One morning the two baby doves were no longer in their nest.  At the start of the school day, they were huddled together in a corner close to the building.  I didn’t see or hear what happened to them, but later in the day they were gone.  Hopefully, they found a safe place from which to continue their journey.

These days of baby birds preparing for flight are not so different than those of human teachers and children.  It’s a time of hoping we’ve done all we can to prepare our students for what lies ahead.  This part of our school year involves celebration, having fun, and savoring the last few moments together before going off to other schools, new classes, and different teachers.  Teachers are putting the finishing touches on their progress reports, end-of-year awards, and special projects for classroom helpers.  Some staff will be closing their classrooms for the summer, and others are gearing up for our six-week summer art camp.    

One practice I have this time of year is reading over narratives from each teacher.  It’s impossible to read them all, so I ask each teacher to send me a few.  Sometimes I offer feedback or editing suggestions.  Often I express awe at the level of awareness the teacher has for the given student.  Here’s an example of the final two sentences of one child’s report:   “We have shared many life lessons together in kindergarten, and [she] has earned her wings.  We wish her well next year as she continues to soar to new heights.”

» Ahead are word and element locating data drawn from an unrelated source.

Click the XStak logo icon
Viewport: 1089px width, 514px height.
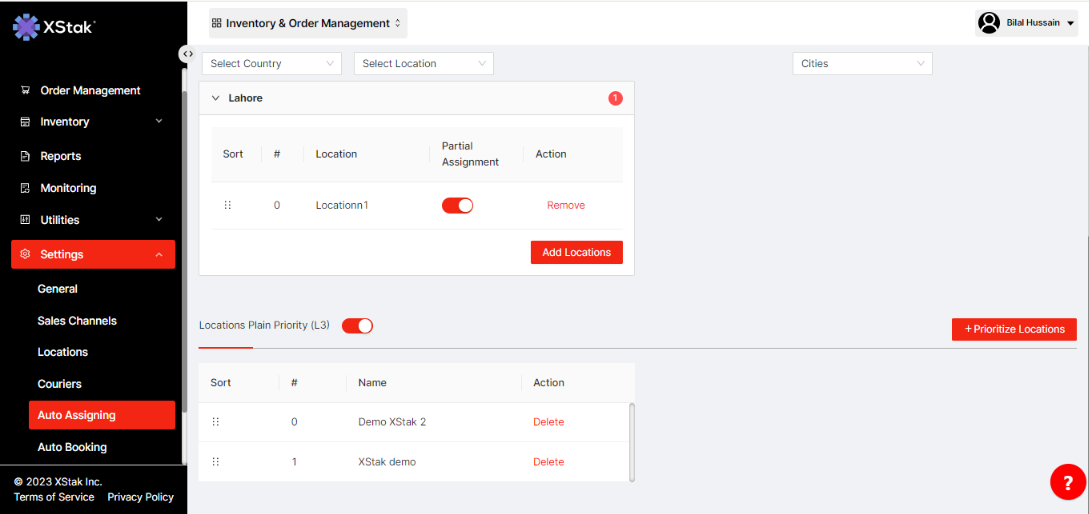point(26,27)
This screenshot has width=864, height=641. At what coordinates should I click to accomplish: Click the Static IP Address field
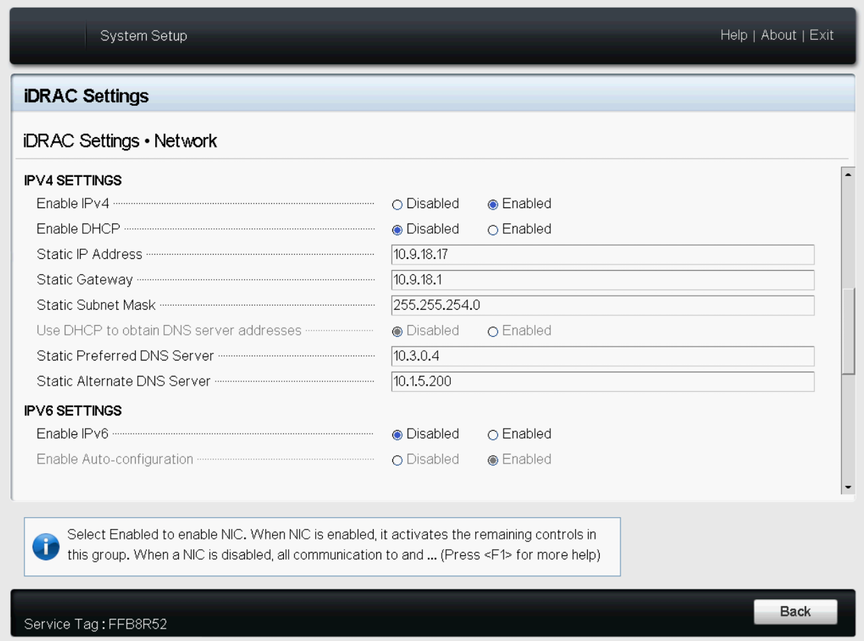[602, 254]
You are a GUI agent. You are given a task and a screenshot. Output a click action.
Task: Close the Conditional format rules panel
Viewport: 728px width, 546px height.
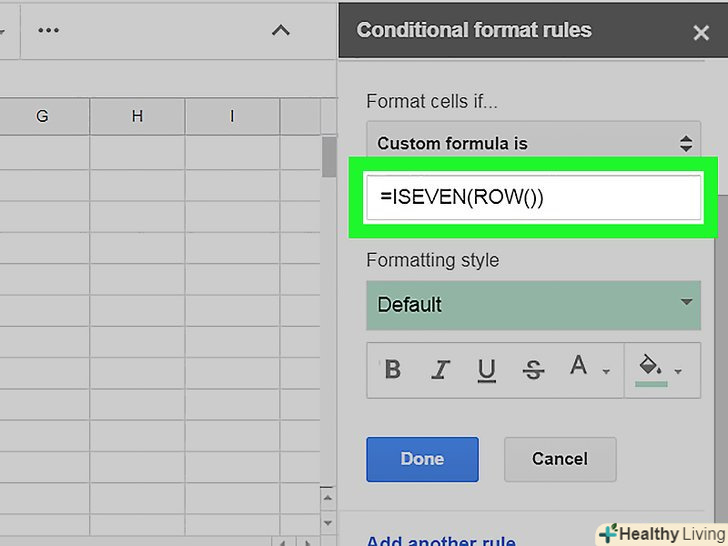pyautogui.click(x=701, y=32)
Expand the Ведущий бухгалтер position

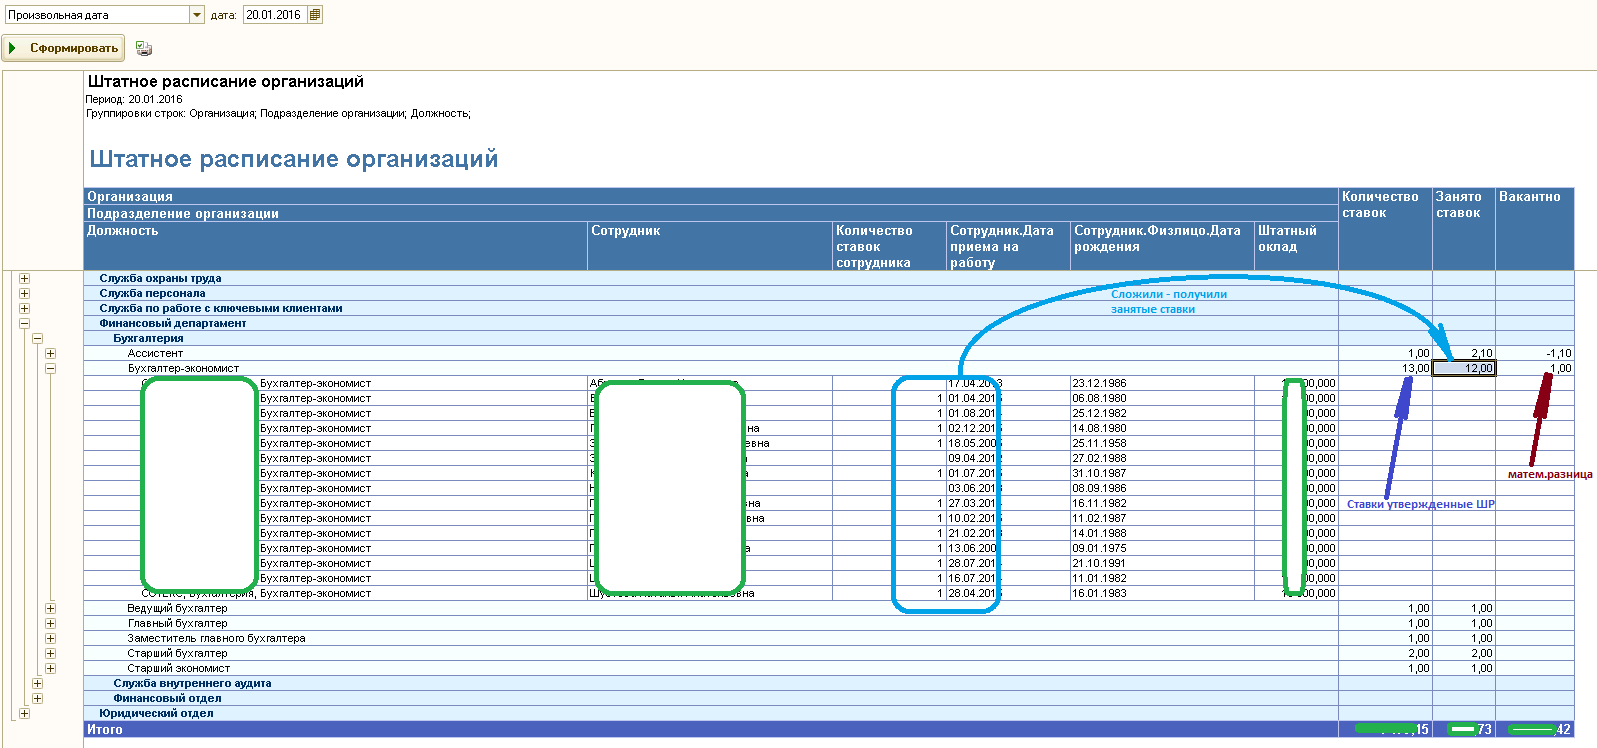50,609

Once again, in reading these reflections on a child, I’m reminded of the birds.  Everything we do is in preparation for the next moment of taking flight, regardless of where we are in our lives.  What a privilege and honor it is to be a part of this process with so many wonderful children and families.  In closing I leave you with these words from one of my favorite poets, John O’Donohue: 

“As this year draws to its end,
We give thanks for the gifts it brought
And how they became inlaid within
Where neither time nor tide can touch them.

We bless this year for all we learned,
For all we loved and lost
And for the quiet way it brought us
Nearer to our invisible destinations.”